Yesterday morning a poll on Radio 4's Today programme appeared to demonstrate that people feel the Government is out of touch on rural issues. Of 1,000 people questioned, almost 40 per cent thought that people who lived in the countryside had fared better under the Conservatives.
This autumn the Government's plans for the countryside will be revealed when they publish their long-awaited rural White Paper. As the owner of one of those hated second homes, I can see where a lot of the resentment is coming from. And in a week when Ken Livingstone has been out and about every day (albeit in the same beige suit) and acres of media coverage has been devoted to that new wonder of the Western world, Tate Modern, it's easy to forget there is life outside Tracey Emin's bedroom or the first sitting of the new Greater London Assembly. When I am in Yorkshire, it seems as if most of the news happens in the South. So my sympathies are with beleaguered farmers, young people who cannot find affordable housing in villages, and the rural old who are denied decent public transport.
But, having listened to the radio yesterday, I walked down to my corner shop to buy the newspapers. Two men were busy urinating in the street, and when I complained, one retorted "Bog off, you sad old cow, why don't you go and live somewhere else?"
Can I make a plea to fresh, shiny, new Mayor Ken and to Michael Meacher for local government to start considering the plight of people who live in towns? Why does the word "environment" all too often mean "rural"? A report in New Scientist last week confirmed that the noise levels in many pubs and restaurants are intolerable. At least you have a choice about whether to enter these places. Living in central London, I've noticed that noise has become a 24-hour-a-day pollutant.

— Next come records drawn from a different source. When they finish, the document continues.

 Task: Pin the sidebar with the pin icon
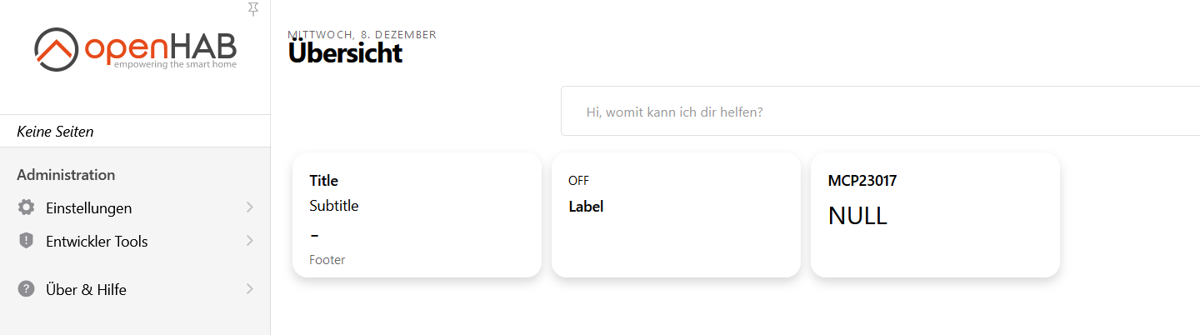(253, 8)
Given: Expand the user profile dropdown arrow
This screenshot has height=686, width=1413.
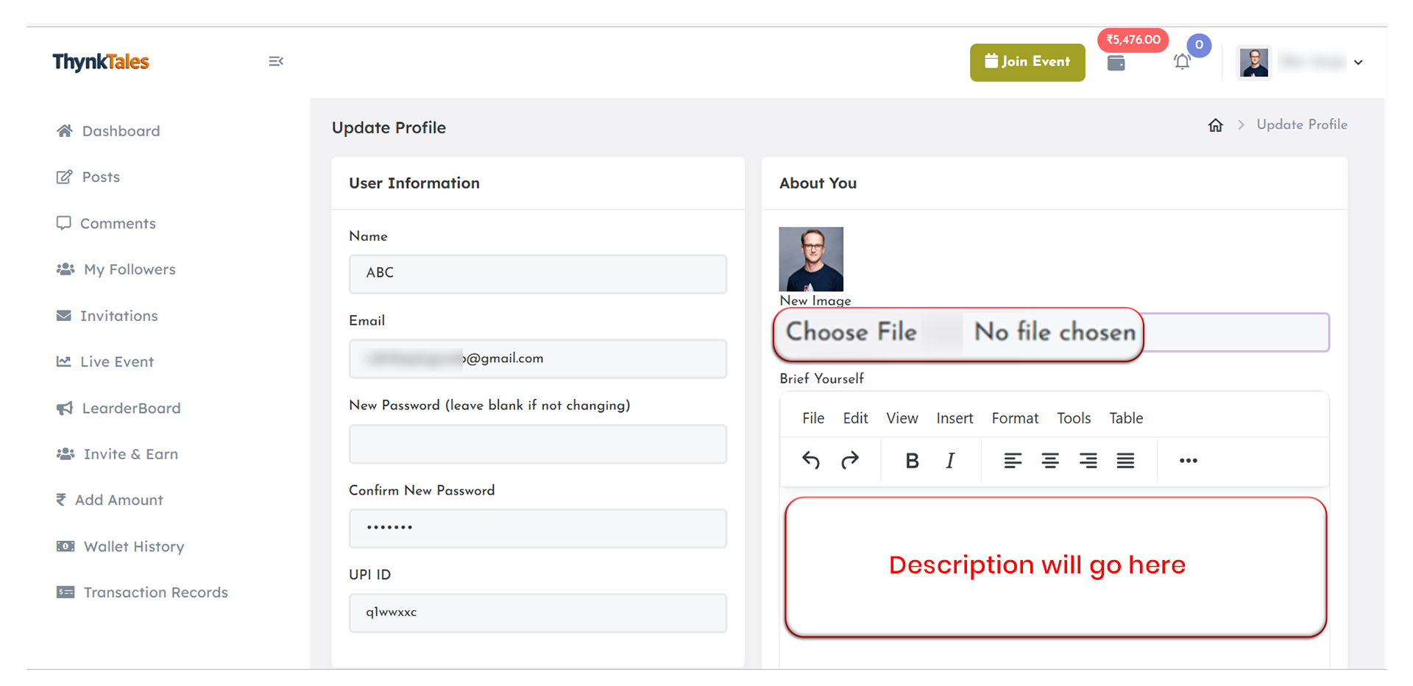Looking at the screenshot, I should point(1358,63).
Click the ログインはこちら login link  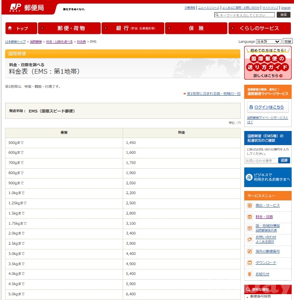pyautogui.click(x=268, y=107)
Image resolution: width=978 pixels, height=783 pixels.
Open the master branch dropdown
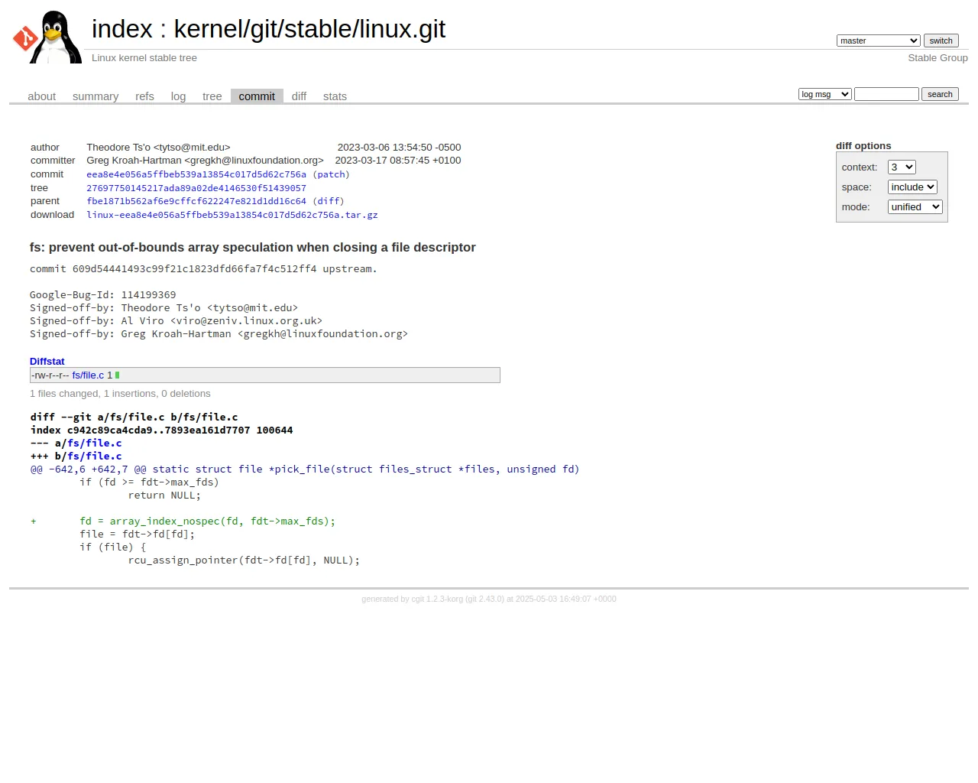(878, 41)
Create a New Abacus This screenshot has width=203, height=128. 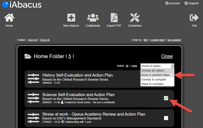pos(71,18)
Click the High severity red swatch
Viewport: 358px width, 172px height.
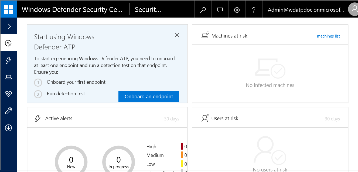coord(182,146)
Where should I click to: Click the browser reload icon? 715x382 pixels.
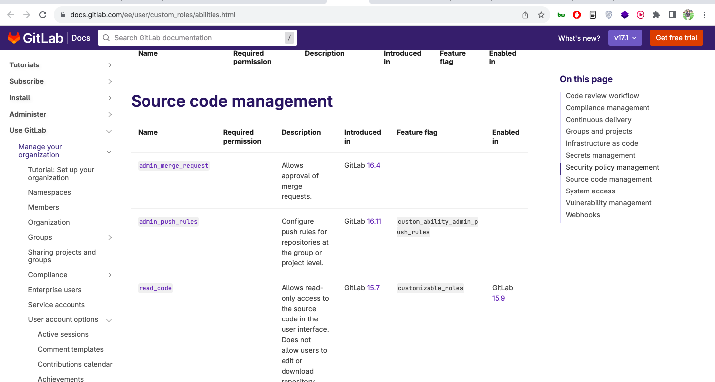coord(43,15)
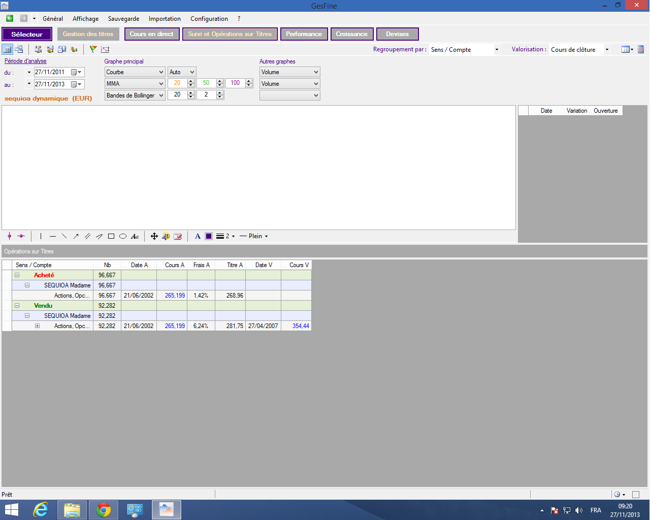650x520 pixels.
Task: Expand the Vendu Actions, Opc... row
Action: point(37,326)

Councils owe it to residents to impose quiet zones, where lorries are banned at night. On Saturday morning builders merrily hammer and drill away at 7.15am, as they do most days if they can get away with it. They even work on Sundays, relying on the absence of environmental health officers. To police the record wave of building going on in London at present, it's clear we need five times as many environmental health officers and draconian laws with larger fines for noise and pollution.
And if our cities are to be 24-hour entertainment centres, then we need far more public conveniences (there are none at all where I live) and adequate litter collection. The area around Farringdon station is like a scene from Apocalypse Now, with clubbers eating and drinking and gaily chucking all the resultant detritus wherever they please. A couple of piles of vomit grace the street corner, and heaving bags of litter piled high with cans and bottles are sited at regular intervals. I realise that I may sound like Victor Meldrew, but to be honest I don't care. City dwellers have a right to the same level of cleanliness and sanitation as those who live in villages.
Last week I visited Tate Modern and got a sneak preview of the new Gilbert Collection at Somerset House. The building is being opened up to the public and its beautiful courtyard and river terraces will be available for everyone to enjoy.
I'm very proud that London can now truly compete with Paris as a city with grand public buildings to complement its surge in artistic confidence. I doubt if the area immediately around Farringdon, however, is one that this Government will be trumpeting as a motif of the new Britain.